No entanto, mais recentemente e
em sentido contrário, o Tribunal da Relação do Porto, um tribunal que nos tem
habituado a decisões bizarras e incompreensíveis, entendeu que expressões como
“abaixo estes ladrões” ou “incompetentes” dirigidas por um contribuinte a um
serviço de finanças não podem ser consideradas um “crime de ofensa a organismo,
serviço ou pessoa colectiva”. A decisão do Tribunal responde a um recurso do
cidadão que tinha sido condenado a multa por ofensa.
Como é evidente, o respeito e a
dignidade das funções das pessoas não podem ser atropelados por um entendimento
excessivamente elástico da liberdade de expressão. Na verdade e como todos
reconhecemos, chamar palhaço, chulo e malandro, ladrões ou incompetentes é em
Portugal uma raríssima e particularmente grave forma de insulto, tanto que a
maioria de nós nunca a usa por pudor e vergonha de proferir tal enormidade.
Também no Parlamento, interromper alguém e ouvir discursos ou assistir a
comportamentos inadequados à nobreza da instituição á algo de inédito e muito
raro. Os debates, quer na forma, quer no conteúdo são sempre de elevado padrão cívico e literário.
Acho sempre curioso o alarido que
situações como estas levantam pois, apesar de nada querer branquear, as
"ofensas" desta natureza são extraordinariamente frequentes na nossa
vida política e não só.
Sempre me pareceu uma enorme
ofensa à honra e dignidade afirmar que precisávamos de empobrecer e com esta
crença coagir milhões de portugueses a viver em risco de pobreza e exclusão o
que, aliás, me parece também constituir crime de coacção.
Por outro lado, a insensível e
insensata persistência em políticas de austeridade cegas provocou um atropelo a
direitos fundamentais das pessoas, o que me parece poder configurar crime de
perturbação da dignidade e do normal funcionamento dos direitos
constitucionais.
Parece-me uma enorme ofensa à
ética e à equidade as despudoradas mordomias e salários que alguns arautos dos
sacrifícios e da austeridade e aparelhistas e alpinistas sociais. Verifica-se
até a despudorada situação da atribuição de prémios, perdão, de incentivos, bem
altos a quem causa prejuízo.
Parece-me também uma enorme
ofensa, a afirmação de que o desemprego é uma janela de oportunidade num país que
na altura tinha cerca de um milhão de desempregados, mais de metade sem
subsídio e com perto de 40% dos jovens sem trabalho.
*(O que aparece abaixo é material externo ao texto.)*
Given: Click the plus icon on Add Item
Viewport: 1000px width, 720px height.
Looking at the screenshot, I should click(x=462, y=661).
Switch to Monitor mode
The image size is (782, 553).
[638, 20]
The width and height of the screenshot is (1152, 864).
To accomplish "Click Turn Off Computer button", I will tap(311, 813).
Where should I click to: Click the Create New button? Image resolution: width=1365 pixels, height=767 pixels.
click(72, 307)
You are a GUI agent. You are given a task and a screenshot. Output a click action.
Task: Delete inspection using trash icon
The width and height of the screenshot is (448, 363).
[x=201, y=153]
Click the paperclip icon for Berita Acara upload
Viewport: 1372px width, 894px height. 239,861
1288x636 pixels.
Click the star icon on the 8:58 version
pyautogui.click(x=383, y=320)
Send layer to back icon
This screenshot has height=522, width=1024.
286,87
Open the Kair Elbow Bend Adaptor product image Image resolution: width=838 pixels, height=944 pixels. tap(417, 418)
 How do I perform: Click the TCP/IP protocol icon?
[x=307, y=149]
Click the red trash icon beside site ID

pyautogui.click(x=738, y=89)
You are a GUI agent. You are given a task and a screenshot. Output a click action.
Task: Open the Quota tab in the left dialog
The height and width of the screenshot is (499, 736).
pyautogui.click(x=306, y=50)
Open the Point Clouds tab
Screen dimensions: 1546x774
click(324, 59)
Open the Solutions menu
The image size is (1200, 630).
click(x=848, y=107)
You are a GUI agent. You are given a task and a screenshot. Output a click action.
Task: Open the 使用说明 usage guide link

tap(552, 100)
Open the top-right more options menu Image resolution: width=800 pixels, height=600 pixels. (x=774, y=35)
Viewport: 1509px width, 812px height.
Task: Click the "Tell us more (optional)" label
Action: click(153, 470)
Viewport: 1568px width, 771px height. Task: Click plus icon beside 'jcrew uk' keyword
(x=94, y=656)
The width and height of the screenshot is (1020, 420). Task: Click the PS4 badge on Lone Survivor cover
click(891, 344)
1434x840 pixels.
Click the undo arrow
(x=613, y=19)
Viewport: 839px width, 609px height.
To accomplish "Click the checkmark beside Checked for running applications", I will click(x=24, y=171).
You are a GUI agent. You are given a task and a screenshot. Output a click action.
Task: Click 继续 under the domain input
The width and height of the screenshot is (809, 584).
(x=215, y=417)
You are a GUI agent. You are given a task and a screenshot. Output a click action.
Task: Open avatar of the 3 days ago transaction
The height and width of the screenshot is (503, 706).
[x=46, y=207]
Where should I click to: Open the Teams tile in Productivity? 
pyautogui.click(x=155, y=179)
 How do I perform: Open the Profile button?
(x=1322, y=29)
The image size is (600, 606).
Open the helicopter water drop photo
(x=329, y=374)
Muitos velhos que conheço e que
têm pensões e reformas miseráveis sentiram-se ofendidos quando o Presidente da
Republica afirmou que os milhares de euros de reforma de que disporá não lhe
chegarão para as despesas pessoais.
Enfim, o que mais existem são exemplos
de como as palavras e comportamentos que por aí se soltam podem ofender.
Do meu ponto de vista, este tipo
de situações e tratamento que lhes é dado, referências aos
"palhaços", "malandros", "chulos",
"incompetentes" ou "ladrões", "chulos" e o
"vai trabalhar", tal como este “crime” de ofensa ao
Primeiro-ministro, mais não fazem do que justificar a mais comum das
referências da linguagem corrente, a "palhaçada" que tudo isto
representa e que, como sempre, tem palhaços ricos e palhaços pobres.